Second, authors know how libraries work. They've been around forever. When you decide "I'm gonna have a career based on writing," you know approximately how the market works. You know that if you write a book that's about as good as this other book, you'll get this much in revenue from purchases by readers, that much from purchases by libraries, etc., and you expect that to be reasonably stable. The Archive is changing the economics suddenly, and at a particularly bad time to have your career's economics change. I know for my part that I'd be upset if some random non-profit said "During this time of crisis, we've found a possibly-legal way to allow companies to not spend money on SREs and we're gonna do it," and I don't think, just because I don't know how that could possibly work, that my livelihood is inherently more worthy of stability than the livelihoods of authors. (And I'd still be upset with the non-profit even if I didn't think it was realistic that my company would go for that option.)
As a consequence, my feelings are a lot different here with regards to works published by someone who makes a living doing something else like being a professor, and happens to write books, than works published by someone who relies on copyright for their living.
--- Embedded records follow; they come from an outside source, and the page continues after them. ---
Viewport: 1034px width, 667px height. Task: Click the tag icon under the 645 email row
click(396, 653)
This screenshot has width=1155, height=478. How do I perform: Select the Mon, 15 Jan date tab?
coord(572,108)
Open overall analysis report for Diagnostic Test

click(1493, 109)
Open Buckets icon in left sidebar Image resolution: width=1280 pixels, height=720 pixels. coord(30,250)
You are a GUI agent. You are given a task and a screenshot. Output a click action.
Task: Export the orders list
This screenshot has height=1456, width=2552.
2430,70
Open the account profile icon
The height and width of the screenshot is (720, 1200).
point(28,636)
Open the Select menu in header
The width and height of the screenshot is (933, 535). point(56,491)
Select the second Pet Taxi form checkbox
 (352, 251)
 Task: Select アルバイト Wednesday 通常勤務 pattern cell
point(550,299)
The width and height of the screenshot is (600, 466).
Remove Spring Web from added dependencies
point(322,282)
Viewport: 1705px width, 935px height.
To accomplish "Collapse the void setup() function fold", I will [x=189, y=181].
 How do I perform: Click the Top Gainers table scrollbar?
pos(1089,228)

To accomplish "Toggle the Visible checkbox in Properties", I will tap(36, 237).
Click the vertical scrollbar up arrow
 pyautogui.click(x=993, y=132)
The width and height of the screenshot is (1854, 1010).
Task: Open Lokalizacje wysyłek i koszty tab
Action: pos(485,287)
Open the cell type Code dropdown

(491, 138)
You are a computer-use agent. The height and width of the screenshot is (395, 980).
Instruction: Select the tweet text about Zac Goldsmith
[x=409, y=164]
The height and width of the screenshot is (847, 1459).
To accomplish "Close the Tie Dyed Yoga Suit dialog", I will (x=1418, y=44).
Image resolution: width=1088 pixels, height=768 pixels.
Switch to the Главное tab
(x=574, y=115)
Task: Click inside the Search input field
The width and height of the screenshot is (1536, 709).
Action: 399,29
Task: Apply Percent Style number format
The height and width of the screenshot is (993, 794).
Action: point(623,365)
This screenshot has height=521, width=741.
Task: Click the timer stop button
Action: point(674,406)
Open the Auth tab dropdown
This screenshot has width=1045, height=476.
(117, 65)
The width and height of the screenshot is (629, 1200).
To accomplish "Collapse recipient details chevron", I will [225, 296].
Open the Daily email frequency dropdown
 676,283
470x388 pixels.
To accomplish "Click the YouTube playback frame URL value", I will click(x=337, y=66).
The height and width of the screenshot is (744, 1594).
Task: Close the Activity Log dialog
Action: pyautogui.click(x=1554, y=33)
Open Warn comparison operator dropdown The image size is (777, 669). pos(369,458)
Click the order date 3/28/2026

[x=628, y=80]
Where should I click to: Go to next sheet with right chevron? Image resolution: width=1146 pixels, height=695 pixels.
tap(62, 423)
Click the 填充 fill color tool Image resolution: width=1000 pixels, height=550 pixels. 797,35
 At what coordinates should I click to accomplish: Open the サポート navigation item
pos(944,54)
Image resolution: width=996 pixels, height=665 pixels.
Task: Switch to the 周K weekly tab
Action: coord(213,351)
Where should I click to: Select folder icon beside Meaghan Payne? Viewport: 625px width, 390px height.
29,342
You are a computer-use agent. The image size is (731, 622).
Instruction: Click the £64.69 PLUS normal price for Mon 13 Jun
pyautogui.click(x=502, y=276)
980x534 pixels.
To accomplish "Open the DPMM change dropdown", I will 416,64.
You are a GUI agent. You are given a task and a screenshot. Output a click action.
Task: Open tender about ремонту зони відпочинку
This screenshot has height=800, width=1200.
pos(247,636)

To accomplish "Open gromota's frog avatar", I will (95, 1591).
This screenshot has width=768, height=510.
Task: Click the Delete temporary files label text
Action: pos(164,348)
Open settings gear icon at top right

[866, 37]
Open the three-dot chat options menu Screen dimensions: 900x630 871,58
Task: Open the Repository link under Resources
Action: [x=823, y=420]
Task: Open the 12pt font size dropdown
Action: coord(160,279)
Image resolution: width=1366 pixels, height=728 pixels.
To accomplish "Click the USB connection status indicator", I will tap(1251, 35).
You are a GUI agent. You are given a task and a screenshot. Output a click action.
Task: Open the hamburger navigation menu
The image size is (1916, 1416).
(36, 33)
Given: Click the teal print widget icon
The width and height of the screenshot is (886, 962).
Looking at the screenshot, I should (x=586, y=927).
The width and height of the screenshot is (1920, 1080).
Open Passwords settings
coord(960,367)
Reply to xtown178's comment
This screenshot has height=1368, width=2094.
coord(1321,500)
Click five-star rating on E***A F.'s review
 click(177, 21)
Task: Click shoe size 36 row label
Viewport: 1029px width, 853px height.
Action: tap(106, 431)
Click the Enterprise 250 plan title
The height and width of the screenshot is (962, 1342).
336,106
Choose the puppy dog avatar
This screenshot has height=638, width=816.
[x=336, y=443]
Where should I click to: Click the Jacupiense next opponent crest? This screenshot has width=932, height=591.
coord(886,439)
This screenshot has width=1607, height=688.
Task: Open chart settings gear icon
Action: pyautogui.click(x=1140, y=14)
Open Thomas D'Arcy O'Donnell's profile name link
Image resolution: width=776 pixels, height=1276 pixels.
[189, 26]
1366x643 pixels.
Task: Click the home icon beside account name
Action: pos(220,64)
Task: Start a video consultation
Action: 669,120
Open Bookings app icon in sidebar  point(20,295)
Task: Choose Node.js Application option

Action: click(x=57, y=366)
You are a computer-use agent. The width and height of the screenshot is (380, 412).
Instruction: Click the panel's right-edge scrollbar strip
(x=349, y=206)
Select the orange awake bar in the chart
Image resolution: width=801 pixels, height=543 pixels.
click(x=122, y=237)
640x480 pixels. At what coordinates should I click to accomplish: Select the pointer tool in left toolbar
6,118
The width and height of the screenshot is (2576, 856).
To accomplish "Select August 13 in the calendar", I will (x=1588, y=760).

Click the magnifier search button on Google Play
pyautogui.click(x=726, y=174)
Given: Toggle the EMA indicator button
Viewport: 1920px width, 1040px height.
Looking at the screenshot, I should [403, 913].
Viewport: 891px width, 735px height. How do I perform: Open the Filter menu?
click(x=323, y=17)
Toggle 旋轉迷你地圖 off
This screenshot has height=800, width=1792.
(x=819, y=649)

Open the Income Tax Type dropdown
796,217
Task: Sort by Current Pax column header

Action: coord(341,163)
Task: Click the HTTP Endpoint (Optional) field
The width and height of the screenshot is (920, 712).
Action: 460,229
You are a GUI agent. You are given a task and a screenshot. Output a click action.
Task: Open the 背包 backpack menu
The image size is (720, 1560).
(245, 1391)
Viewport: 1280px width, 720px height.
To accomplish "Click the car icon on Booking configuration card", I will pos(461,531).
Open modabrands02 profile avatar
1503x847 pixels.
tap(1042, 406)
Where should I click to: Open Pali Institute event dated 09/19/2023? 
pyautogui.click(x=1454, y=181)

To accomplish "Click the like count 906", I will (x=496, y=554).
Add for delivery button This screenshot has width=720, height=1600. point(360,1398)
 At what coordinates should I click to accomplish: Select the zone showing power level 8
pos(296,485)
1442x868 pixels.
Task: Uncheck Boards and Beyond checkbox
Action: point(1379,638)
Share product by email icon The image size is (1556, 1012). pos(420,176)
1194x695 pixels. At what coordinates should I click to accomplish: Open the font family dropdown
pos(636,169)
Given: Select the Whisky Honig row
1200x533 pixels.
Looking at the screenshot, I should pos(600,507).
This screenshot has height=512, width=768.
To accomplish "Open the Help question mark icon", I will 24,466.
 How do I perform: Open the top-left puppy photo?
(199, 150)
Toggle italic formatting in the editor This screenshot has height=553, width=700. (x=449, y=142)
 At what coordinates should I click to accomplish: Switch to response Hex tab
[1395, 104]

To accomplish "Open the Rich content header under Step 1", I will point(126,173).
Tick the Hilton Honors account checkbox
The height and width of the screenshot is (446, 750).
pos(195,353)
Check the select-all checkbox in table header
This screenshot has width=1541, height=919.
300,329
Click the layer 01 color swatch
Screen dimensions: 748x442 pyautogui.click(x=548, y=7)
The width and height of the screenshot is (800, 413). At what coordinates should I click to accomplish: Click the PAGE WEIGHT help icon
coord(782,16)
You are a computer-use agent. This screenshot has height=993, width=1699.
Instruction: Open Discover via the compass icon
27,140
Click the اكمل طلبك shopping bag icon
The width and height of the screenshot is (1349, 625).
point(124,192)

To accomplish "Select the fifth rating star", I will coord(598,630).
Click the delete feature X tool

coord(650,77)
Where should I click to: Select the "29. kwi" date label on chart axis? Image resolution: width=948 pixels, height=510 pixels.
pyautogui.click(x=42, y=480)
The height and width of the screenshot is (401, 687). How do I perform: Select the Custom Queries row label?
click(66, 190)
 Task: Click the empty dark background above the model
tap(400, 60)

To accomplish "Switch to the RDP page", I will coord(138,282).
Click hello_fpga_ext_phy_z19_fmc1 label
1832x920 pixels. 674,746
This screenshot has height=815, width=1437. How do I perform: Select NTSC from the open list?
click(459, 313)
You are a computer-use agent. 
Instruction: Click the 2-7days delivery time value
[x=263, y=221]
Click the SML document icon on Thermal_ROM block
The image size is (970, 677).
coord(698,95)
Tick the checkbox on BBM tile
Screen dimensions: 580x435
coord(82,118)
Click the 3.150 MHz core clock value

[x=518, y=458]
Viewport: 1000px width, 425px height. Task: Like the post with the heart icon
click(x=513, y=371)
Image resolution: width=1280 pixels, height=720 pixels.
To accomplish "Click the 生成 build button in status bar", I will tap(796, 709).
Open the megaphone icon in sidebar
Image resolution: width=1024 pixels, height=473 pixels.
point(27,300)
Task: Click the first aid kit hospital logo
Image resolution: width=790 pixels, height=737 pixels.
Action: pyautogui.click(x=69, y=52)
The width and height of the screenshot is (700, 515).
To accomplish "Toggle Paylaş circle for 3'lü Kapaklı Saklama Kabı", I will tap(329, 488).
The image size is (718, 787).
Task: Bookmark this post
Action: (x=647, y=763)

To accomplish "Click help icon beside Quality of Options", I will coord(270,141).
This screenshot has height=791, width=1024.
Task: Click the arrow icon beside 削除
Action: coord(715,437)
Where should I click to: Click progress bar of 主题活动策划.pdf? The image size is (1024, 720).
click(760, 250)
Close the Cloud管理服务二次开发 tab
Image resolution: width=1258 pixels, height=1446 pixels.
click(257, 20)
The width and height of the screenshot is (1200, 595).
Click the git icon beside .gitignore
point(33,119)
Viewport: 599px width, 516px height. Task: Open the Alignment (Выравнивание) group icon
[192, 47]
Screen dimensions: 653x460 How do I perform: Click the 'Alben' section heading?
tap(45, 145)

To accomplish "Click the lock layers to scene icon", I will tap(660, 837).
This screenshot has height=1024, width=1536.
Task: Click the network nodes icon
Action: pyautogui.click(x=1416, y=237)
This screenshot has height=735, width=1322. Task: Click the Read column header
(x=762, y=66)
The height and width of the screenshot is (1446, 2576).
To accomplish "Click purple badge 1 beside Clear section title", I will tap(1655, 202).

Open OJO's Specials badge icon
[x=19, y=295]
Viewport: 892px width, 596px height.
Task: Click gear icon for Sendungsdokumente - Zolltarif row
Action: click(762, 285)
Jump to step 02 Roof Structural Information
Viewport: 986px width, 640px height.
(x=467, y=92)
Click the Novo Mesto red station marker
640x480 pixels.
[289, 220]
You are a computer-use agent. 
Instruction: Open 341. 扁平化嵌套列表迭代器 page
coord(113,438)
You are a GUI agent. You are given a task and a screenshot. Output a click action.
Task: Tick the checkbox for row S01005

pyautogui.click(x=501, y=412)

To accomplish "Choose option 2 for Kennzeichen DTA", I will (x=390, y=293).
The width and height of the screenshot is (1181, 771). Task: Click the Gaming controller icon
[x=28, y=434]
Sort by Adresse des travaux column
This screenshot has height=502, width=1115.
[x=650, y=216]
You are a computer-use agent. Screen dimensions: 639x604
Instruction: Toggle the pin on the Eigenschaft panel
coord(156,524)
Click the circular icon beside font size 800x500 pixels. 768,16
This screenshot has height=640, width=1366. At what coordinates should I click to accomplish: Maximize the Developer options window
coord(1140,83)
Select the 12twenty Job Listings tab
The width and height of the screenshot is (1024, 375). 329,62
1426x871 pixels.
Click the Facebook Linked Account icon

I'm also okay with, say, Sci-Hub, because while it threatens Elsevier's business model, it doesn't (as far as I know) threaten the livelihood of researchers themselves.
The website for Controlled Digital Lending justifies the practice in two ways (https://controlleddigitallending.org/): one, it preserves the market properties that libraries have previously relied on, and two, it specifically solves the problem of books unavailable in e-book form. I'm fine with both of those, particularly because they both address the question of whether the author/rightsholder needs to consent to this use. (Because it preserves the market properties the impact on an author isn't different, and in the case of abandoned works, the author or published might no longer be around anyway, and unofficial e-books certainly aren't messing with an existing market.) I am also fine with uncontrolled digital lending with the consent of the author - if the arguments you're making about it not affecting the market hold up (and I think they do, to be clear), why not simply invite authors to join on an opt-in basis?
(I suspect I'd even be okay with it if they said, hey authors, you don't have the rights to make e-books of your work, but that's okay, we have this legal workaround we're willing to try. If you want people reading e-books but your publisher isn't cooperating, we'll fight the legal fight alongside you.)
For music, people loved to insist musicians should just get by with live shows. Nothing similar exists for authors, so I’m waiting to see if there’s some other cop-out people come up with.